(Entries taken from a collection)
———
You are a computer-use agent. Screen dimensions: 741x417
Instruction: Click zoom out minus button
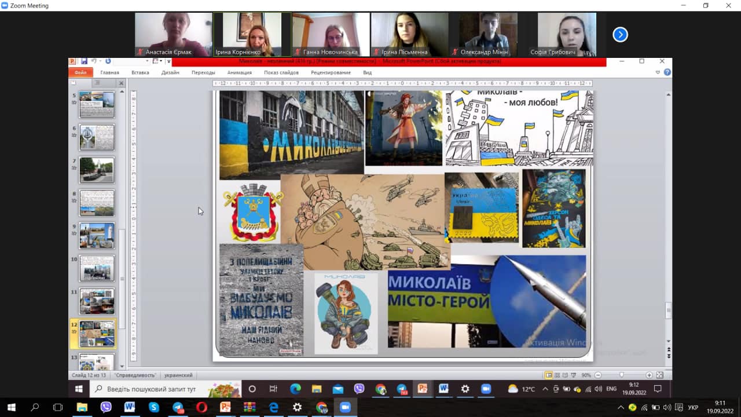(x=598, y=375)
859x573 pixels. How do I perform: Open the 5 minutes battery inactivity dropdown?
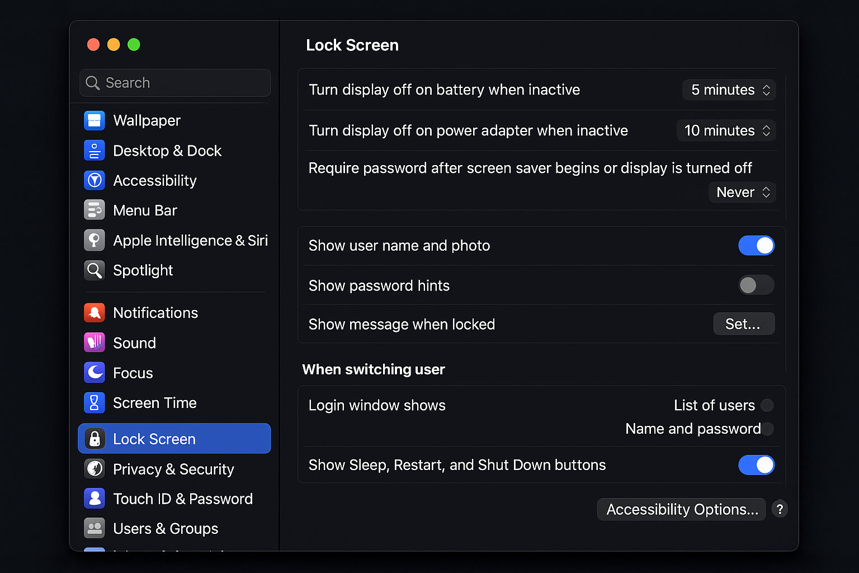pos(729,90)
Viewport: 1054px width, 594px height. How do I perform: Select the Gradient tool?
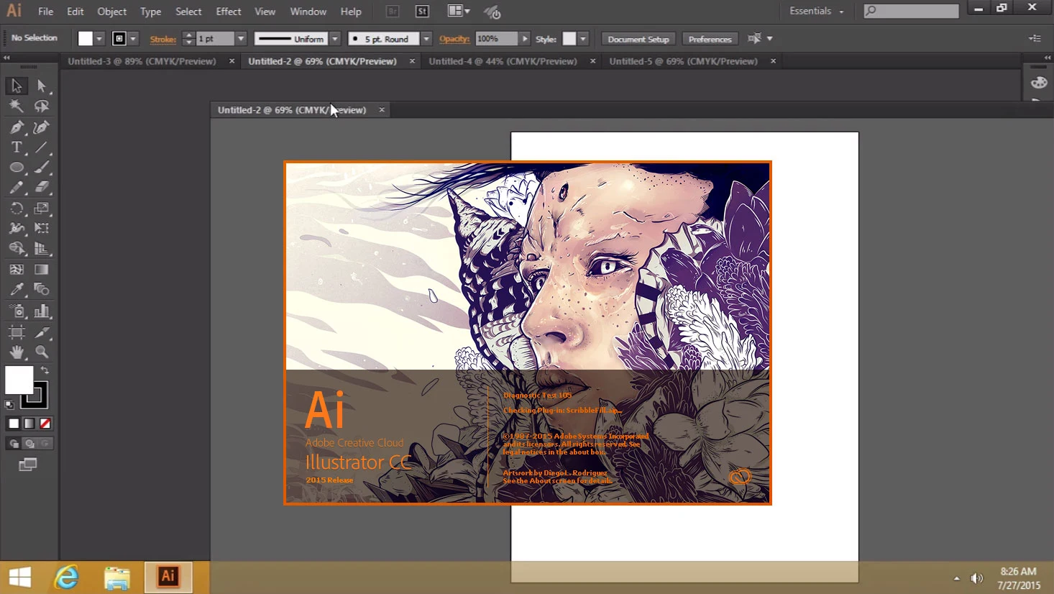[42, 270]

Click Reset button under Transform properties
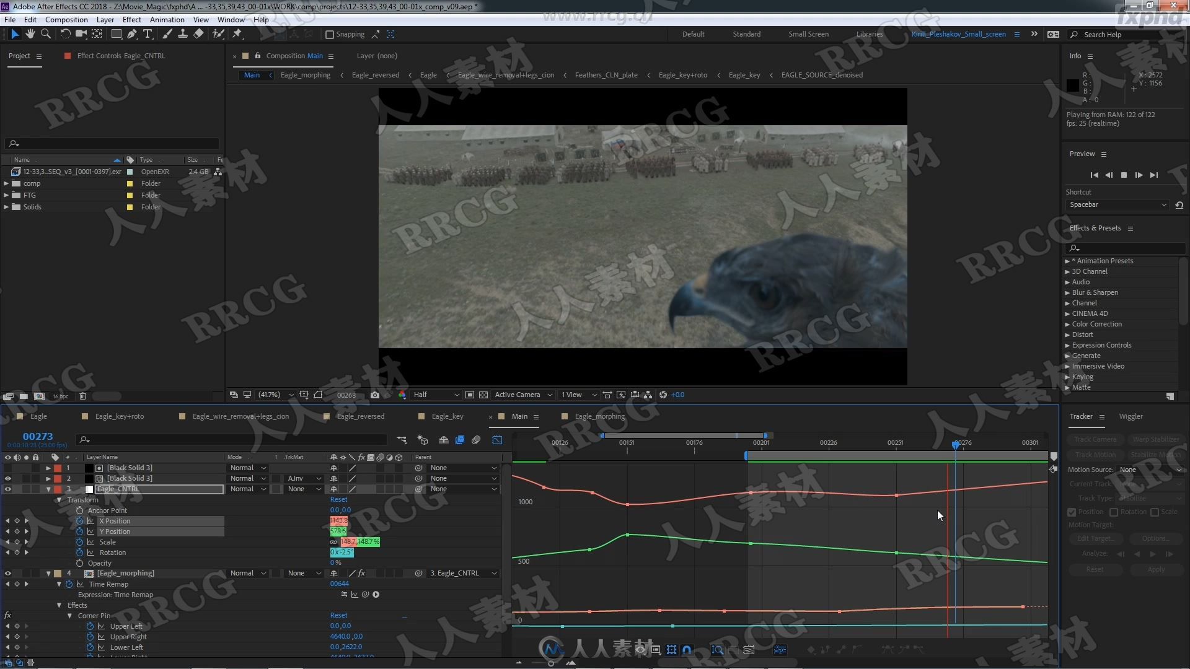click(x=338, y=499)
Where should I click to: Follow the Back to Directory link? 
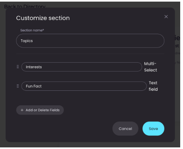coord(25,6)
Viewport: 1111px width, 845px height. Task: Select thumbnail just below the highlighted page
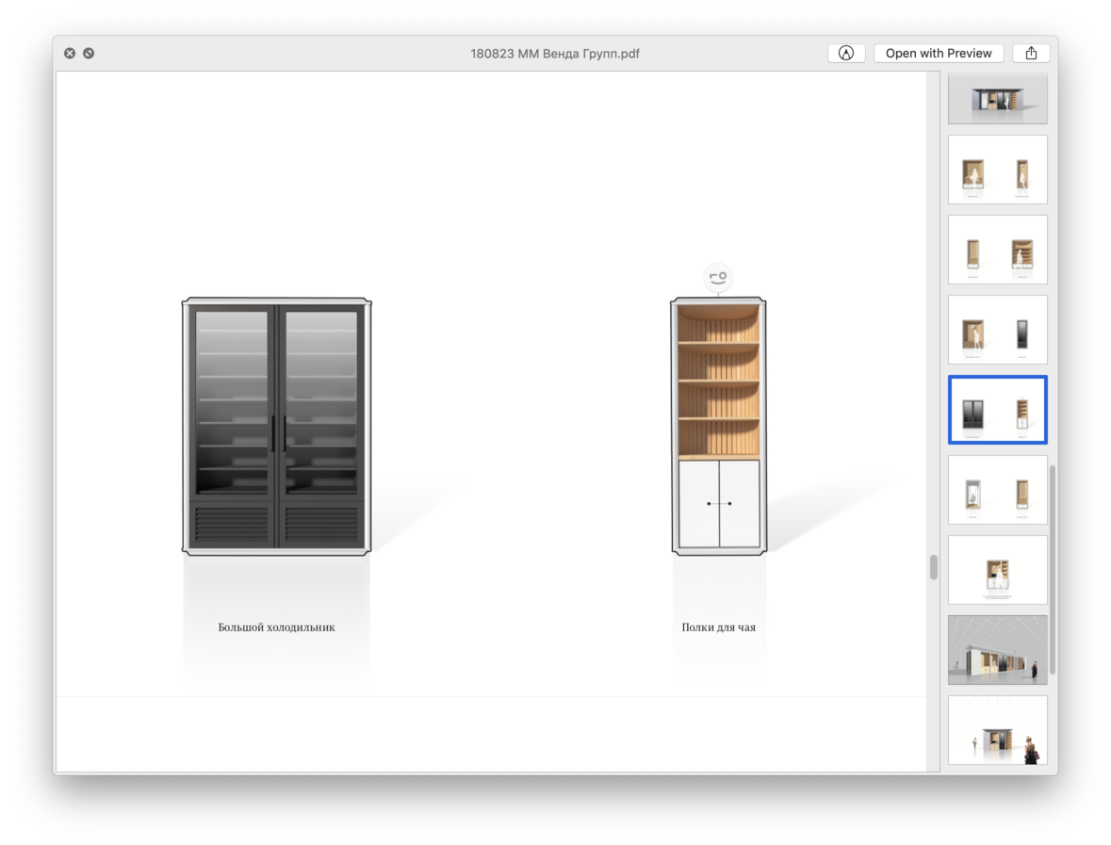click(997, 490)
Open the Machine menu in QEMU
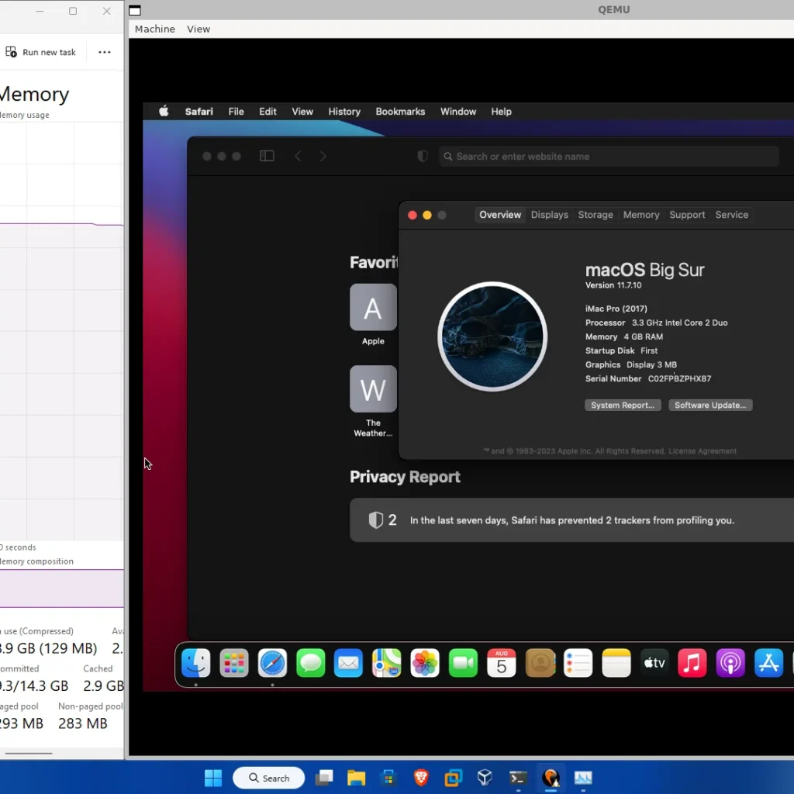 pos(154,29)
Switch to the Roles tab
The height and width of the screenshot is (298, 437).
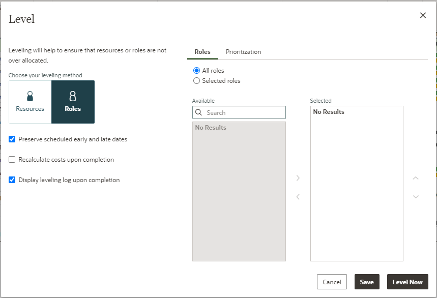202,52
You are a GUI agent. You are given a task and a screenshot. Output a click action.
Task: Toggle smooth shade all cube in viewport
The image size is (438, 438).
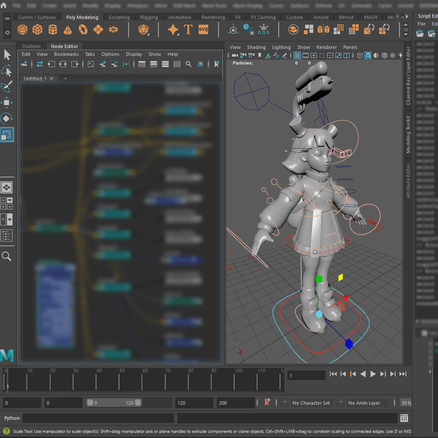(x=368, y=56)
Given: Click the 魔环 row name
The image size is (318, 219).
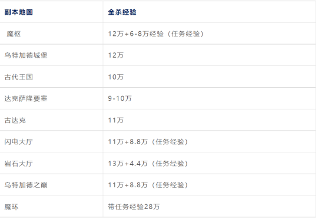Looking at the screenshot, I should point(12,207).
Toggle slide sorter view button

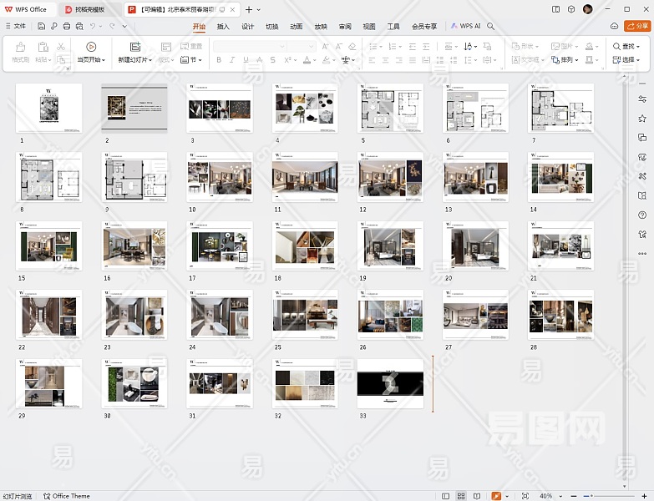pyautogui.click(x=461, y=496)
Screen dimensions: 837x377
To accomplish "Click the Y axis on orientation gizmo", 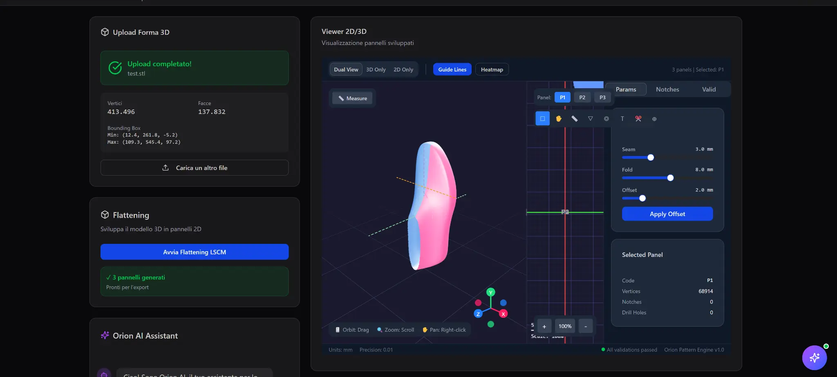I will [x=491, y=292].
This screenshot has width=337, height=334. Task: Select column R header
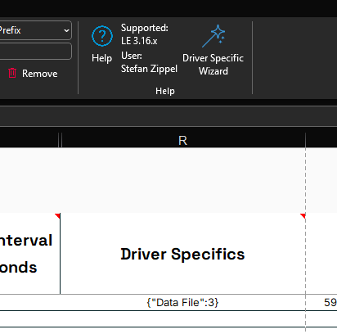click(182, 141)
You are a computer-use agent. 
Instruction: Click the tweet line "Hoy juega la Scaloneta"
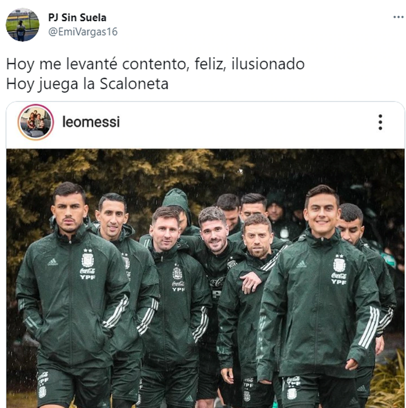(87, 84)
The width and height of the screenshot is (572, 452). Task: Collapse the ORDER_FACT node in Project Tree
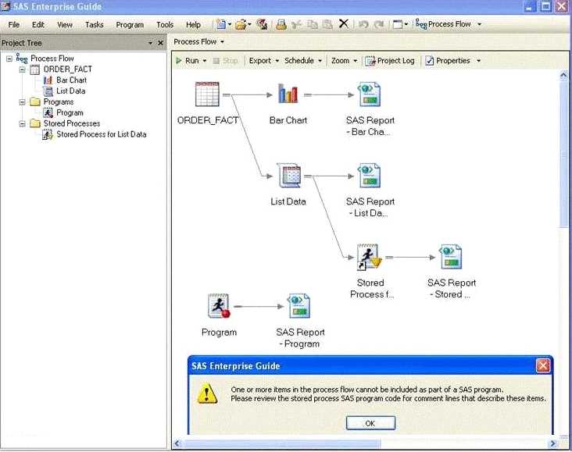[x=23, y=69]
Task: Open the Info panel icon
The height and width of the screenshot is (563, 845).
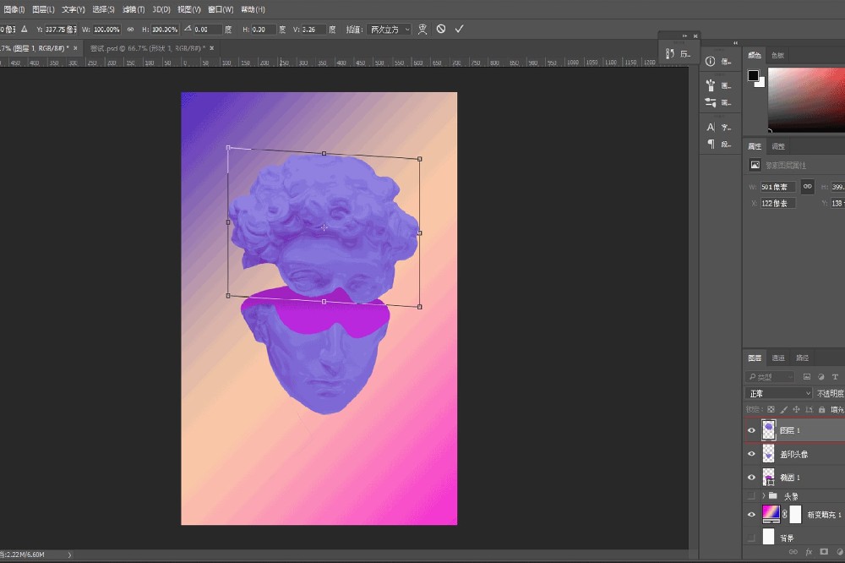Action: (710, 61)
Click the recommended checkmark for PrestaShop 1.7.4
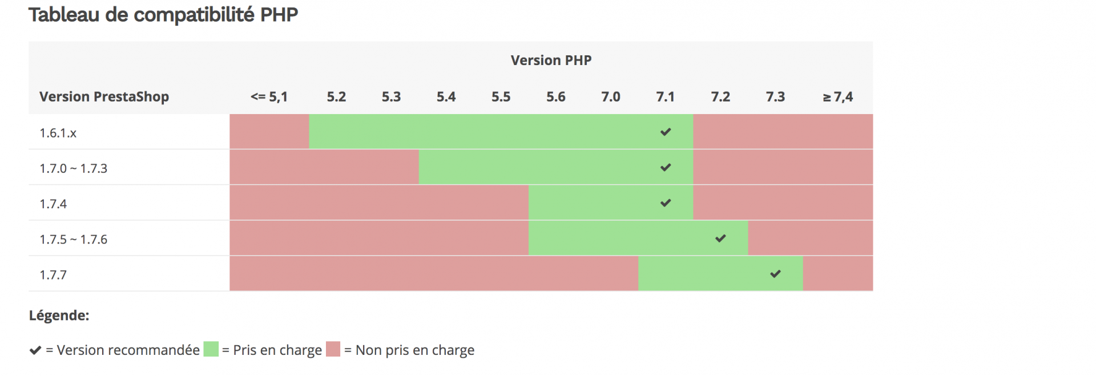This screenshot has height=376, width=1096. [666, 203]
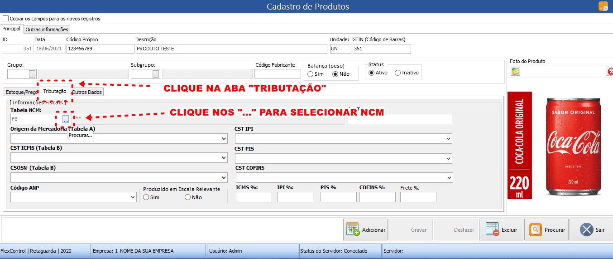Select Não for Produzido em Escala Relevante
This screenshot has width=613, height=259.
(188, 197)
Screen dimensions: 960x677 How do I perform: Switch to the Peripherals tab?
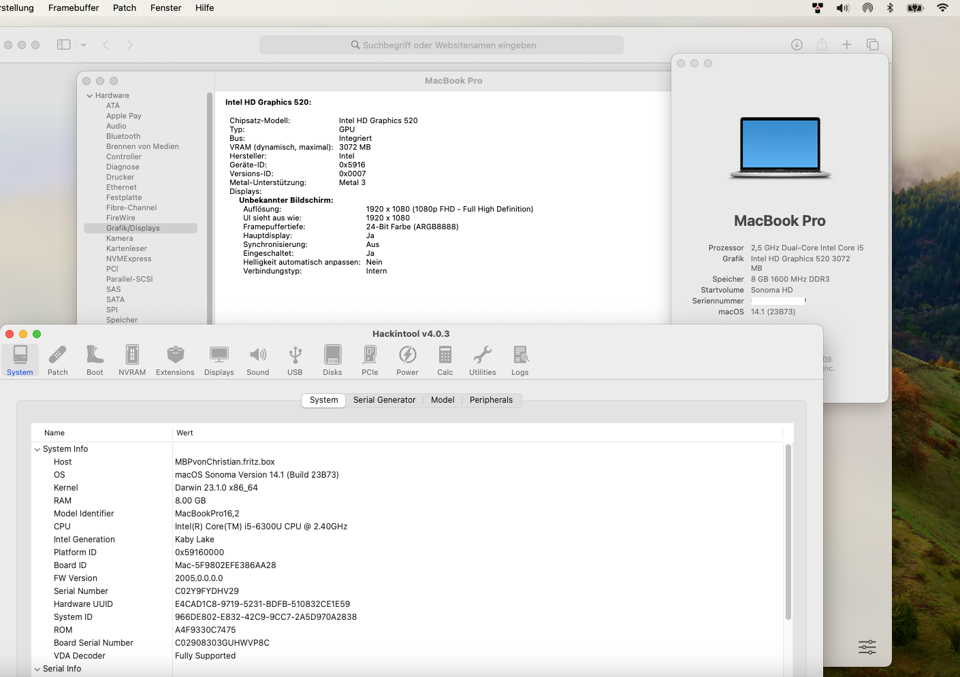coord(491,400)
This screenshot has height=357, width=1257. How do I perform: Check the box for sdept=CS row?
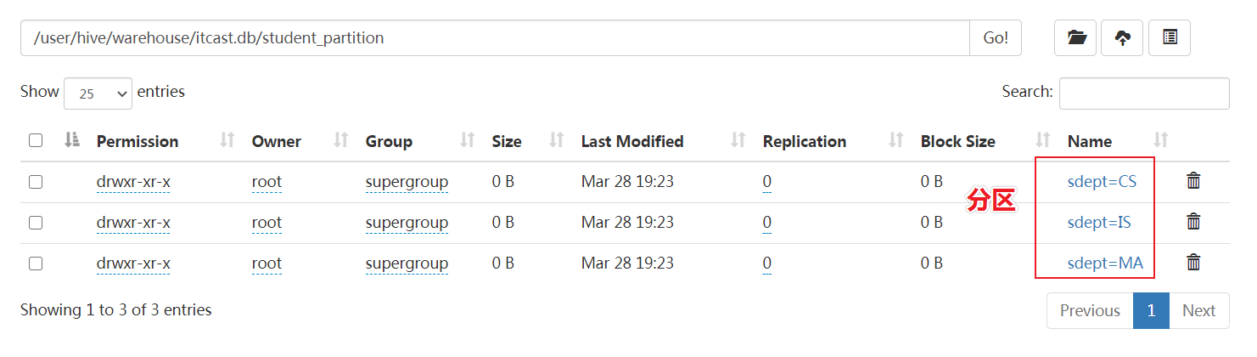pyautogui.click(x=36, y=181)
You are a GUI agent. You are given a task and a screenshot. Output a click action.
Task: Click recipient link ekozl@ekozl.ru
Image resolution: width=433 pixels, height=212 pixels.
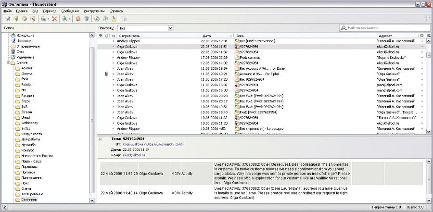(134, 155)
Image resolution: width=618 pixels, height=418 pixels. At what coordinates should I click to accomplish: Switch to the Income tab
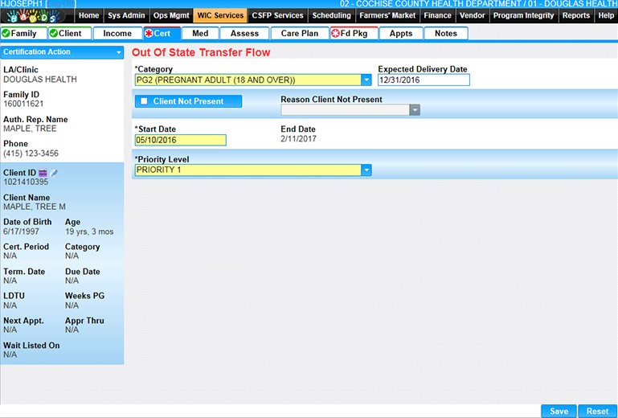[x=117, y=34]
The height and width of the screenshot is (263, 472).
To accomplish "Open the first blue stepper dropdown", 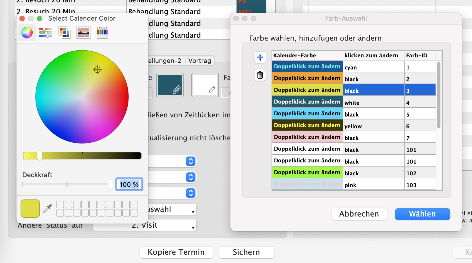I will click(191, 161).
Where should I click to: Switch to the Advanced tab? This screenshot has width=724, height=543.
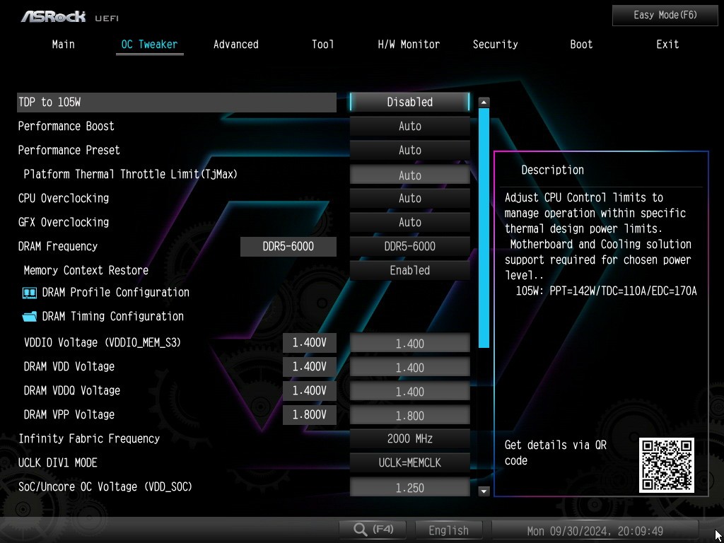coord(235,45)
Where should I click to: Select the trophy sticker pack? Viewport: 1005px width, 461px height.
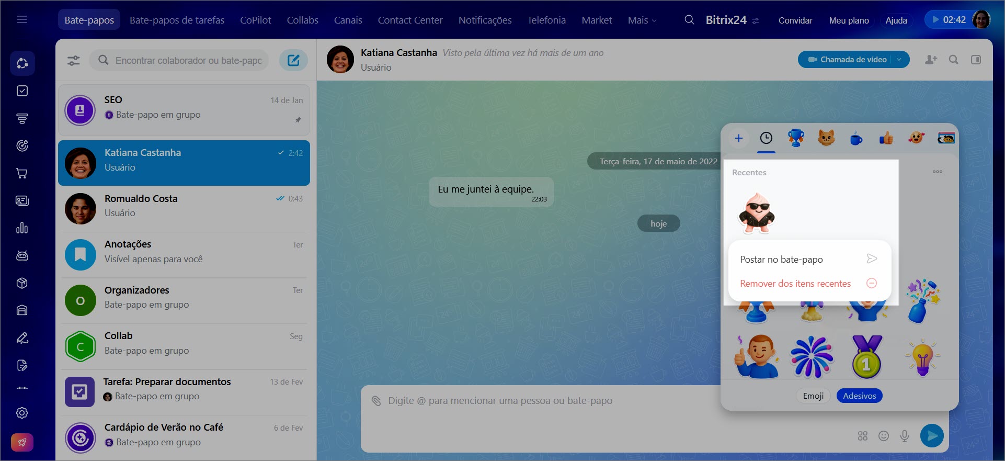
———
With "computer" as the string to match, show every line of the entries above that has it.

You are a computer-use agent. Screen dimensions: 741x417
You are a computer-use agent. 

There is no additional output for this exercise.